Please reproduce the listing word for word, beginning with its first line and going on through the line that contains "point(1463,68)", with both of those lines included.

§

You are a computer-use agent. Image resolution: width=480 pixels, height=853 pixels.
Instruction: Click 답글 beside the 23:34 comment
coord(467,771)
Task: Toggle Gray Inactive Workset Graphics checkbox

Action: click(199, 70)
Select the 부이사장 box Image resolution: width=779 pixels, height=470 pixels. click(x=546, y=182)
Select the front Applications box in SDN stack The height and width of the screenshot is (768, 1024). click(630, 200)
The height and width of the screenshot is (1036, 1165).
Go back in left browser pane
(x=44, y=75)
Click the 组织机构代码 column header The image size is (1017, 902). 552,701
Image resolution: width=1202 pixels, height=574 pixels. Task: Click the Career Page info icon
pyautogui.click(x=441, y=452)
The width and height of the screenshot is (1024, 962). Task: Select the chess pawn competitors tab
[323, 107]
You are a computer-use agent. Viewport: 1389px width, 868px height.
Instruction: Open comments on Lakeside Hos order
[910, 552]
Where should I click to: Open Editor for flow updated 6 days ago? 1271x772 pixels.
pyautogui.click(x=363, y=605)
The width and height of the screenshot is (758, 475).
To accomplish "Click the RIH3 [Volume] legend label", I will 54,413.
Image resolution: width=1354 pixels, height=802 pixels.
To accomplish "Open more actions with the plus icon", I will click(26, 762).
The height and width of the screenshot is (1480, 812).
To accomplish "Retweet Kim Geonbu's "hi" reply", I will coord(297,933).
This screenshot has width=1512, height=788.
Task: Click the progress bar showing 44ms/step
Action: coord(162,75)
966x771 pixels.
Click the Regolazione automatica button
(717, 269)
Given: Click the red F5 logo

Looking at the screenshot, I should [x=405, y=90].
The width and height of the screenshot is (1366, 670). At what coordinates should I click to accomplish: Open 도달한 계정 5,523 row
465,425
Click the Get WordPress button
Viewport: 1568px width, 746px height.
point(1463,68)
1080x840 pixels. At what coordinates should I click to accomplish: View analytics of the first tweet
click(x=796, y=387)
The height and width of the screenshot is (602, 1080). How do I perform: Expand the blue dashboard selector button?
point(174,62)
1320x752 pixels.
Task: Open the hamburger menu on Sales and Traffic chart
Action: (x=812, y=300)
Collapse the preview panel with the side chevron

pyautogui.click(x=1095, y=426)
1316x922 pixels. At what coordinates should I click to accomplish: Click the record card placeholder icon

§

### Worked solution
You are a computer-use agent. Image resolution: width=480 pixels, height=853 pixels.
Instruction: Click 답글 beside the 23:34 comment
coord(467,771)
Task: Toggle Gray Inactive Workset Graphics checkbox

Action: click(199, 70)
Select the 부이사장 box Image resolution: width=779 pixels, height=470 pixels. click(x=546, y=182)
Select the front Applications box in SDN stack The height and width of the screenshot is (768, 1024). click(630, 200)
The height and width of the screenshot is (1036, 1165).
Go back in left browser pane
(x=44, y=75)
Click the 组织机构代码 column header The image size is (1017, 902). 552,701
Image resolution: width=1202 pixels, height=574 pixels. Task: Click the Career Page info icon
pyautogui.click(x=441, y=452)
The width and height of the screenshot is (1024, 962). Task: Select the chess pawn competitors tab
[323, 107]
You are a computer-use agent. Viewport: 1389px width, 868px height.
Instruction: Open comments on Lakeside Hos order
[910, 552]
Where should I click to: Open Editor for flow updated 6 days ago? 1271x772 pixels.
pyautogui.click(x=363, y=605)
The width and height of the screenshot is (758, 475).
To accomplish "Click the RIH3 [Volume] legend label", I will 54,413.
Image resolution: width=1354 pixels, height=802 pixels.
To accomplish "Open more actions with the plus icon", I will click(26, 762).
The height and width of the screenshot is (1480, 812).
To accomplish "Retweet Kim Geonbu's "hi" reply", I will coord(297,933).
This screenshot has width=1512, height=788.
Task: Click the progress bar showing 44ms/step
Action: coord(162,75)
966x771 pixels.
Click the Regolazione automatica button
(717, 269)
Given: Click the red F5 logo

Looking at the screenshot, I should [x=405, y=90].
The width and height of the screenshot is (1366, 670). At what coordinates should I click to accomplish: Open 도달한 계정 5,523 row
465,425
Click the Get WordPress button
Viewport: 1568px width, 746px height.
point(1463,68)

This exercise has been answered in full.